According to one law professor, the answer is a pretty clear no:
[T]he constitutional difficulties are profound. This is certainly so for those who believe the Constitution means what our Founders understood it to mean. But it is even true for those interested only in modern Supreme Court jurisprudence.
Natelson goes on to list four areas in which the bill currently before Congress seems to clearly violate current Constitutional understanding.
First, it isn’t based on any of the enumerated powers set forth in the Constitution:
The greatest Chief Justice, John Marshall, once wrote that if Congress were to use its legitimate powers as a “pretext” for assuming an unauthorized power, “it would become the painful duty” of the Court “to say that such an act was not the law of the land.” But health care bills such as the Obama-favored HB 3200 do not even offer a pretext. The only reference to the Constitution in HB 3200 is a severability clause that purports to save the remainder of the bill if part is declared unconstitutional. HB 3200 contains no reference to the Commerce Power or to any other enumerated power.

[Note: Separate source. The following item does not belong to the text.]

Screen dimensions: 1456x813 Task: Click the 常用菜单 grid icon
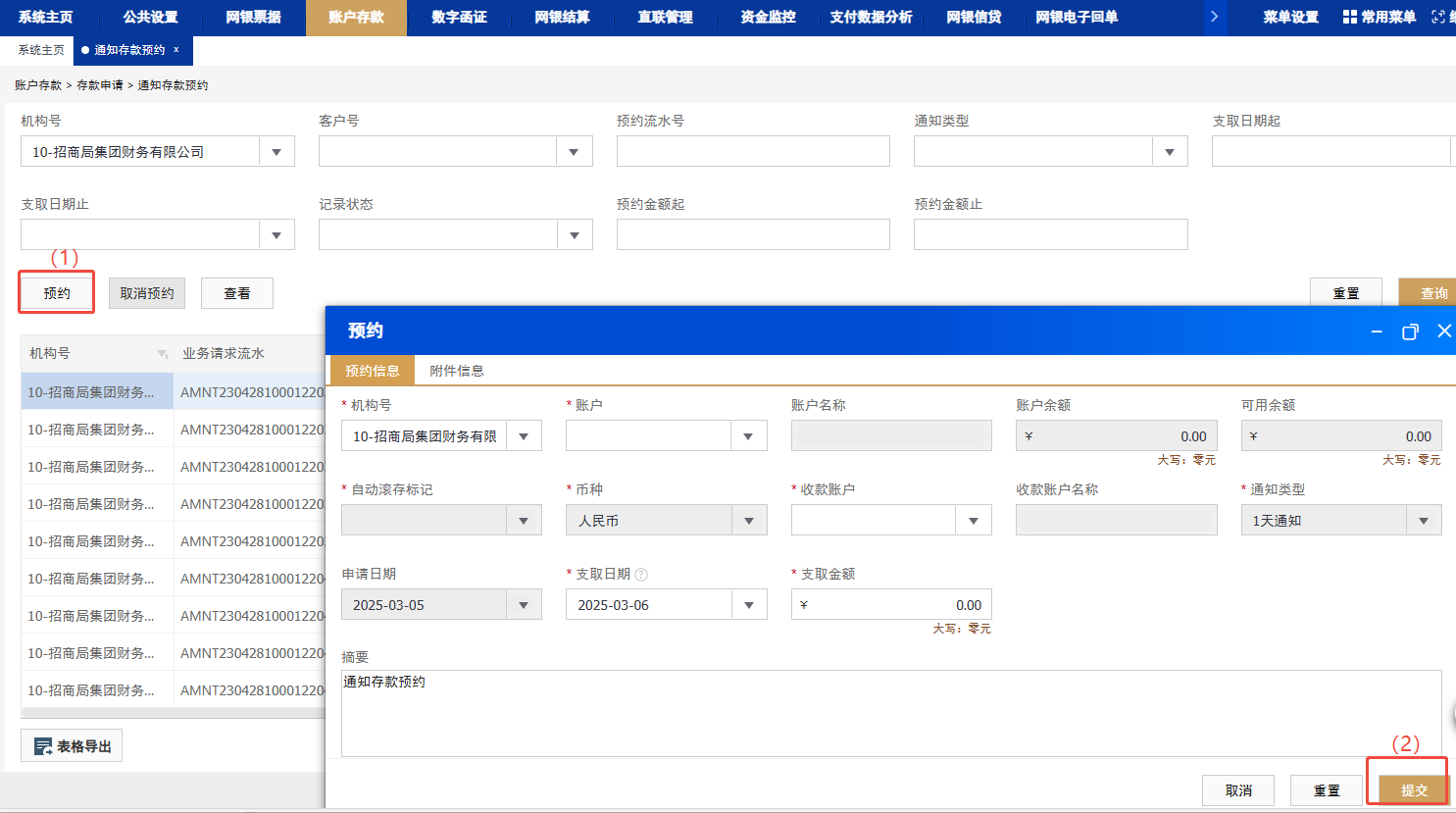[x=1350, y=17]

Second, it relies on delegation of executive powers of a type previously found to be unconstitutional:
The Constitution “vests” legislative authority in Congress. Congress is not permitted to delegate that authority to the executive branch. This is another realm in which the modern Supreme Court has been lenient, while affirming that there are limits. Thus, in Schecter Poultry Corp. v. United States (1935), a unanimous court struck down a delegation of authority that looked much like the delegations in some current health care proposals.

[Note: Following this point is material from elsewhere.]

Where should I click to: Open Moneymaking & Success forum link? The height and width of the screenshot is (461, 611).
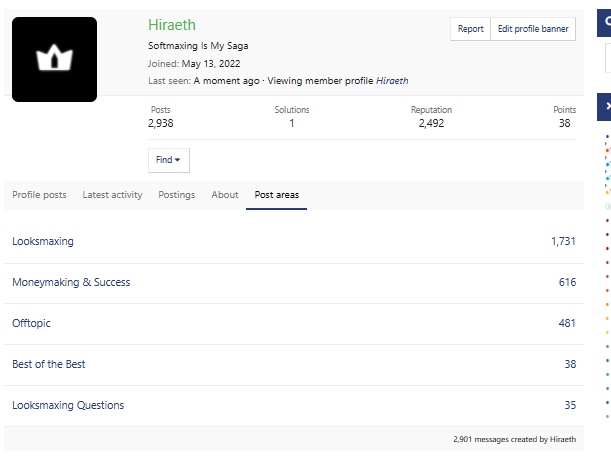[71, 283]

Third, it impermissibly interferes in the doctor-patient relationship, in violation of substantive due process:
The most famous modern Substantive Due Process case is Roe v. Wade, which struck down state abortion laws that intruded into the doctor-patient relationship. But the intrusion invalidated in Roe was insignificant compared to the massive intervention contemplated by schemes such as HB 3200. “Global budgeting” and “single-payer” plans go even further, and seem clearly to violate the Supreme Court’s Substantive Due Process rules.

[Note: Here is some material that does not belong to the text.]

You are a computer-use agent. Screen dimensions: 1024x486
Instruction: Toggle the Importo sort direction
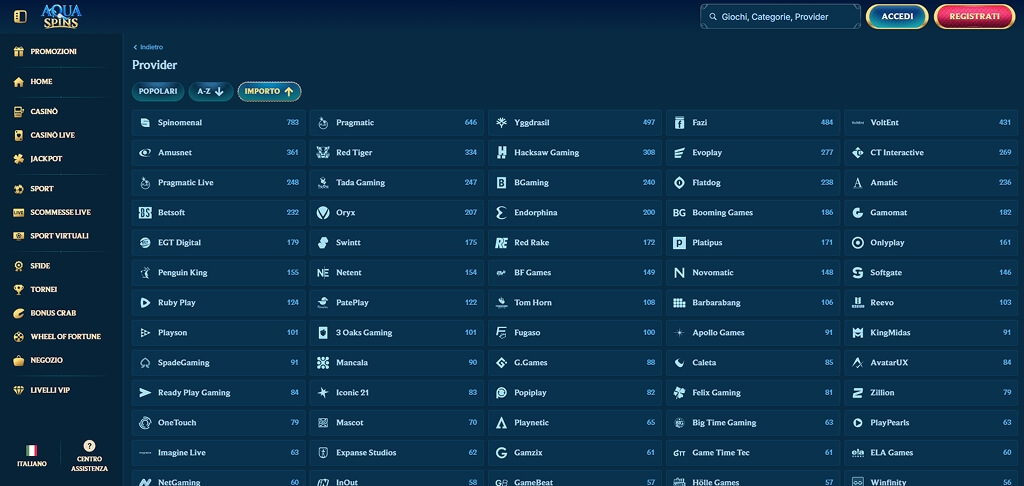(x=269, y=91)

And, finally, it imposes coercive mandates on the states in violation of the Tenth Amendment:
It is permissible for Congress to condition grants of funds to the states, if the conditions are related to the funding program and are not “coercive.” Thus, in 1986 the Court ruled that Congress may, because of highway safety issues, reduce highway grants by five percent to states refusing to raise their drinking ages to 21. But the mandates that some health care plans would impose on states certainly could be found “coercive,” both because they are excessive (HB 3200, for instance, would withdraw all Public Health Service Act money from non-cooperating states) and because they are unrelated to the program.
The blatant unconstitutionality of HR 3200 should be enough to require every Member of Congress to vote against it. In reality, it’s likely to be an afterthought for most of them.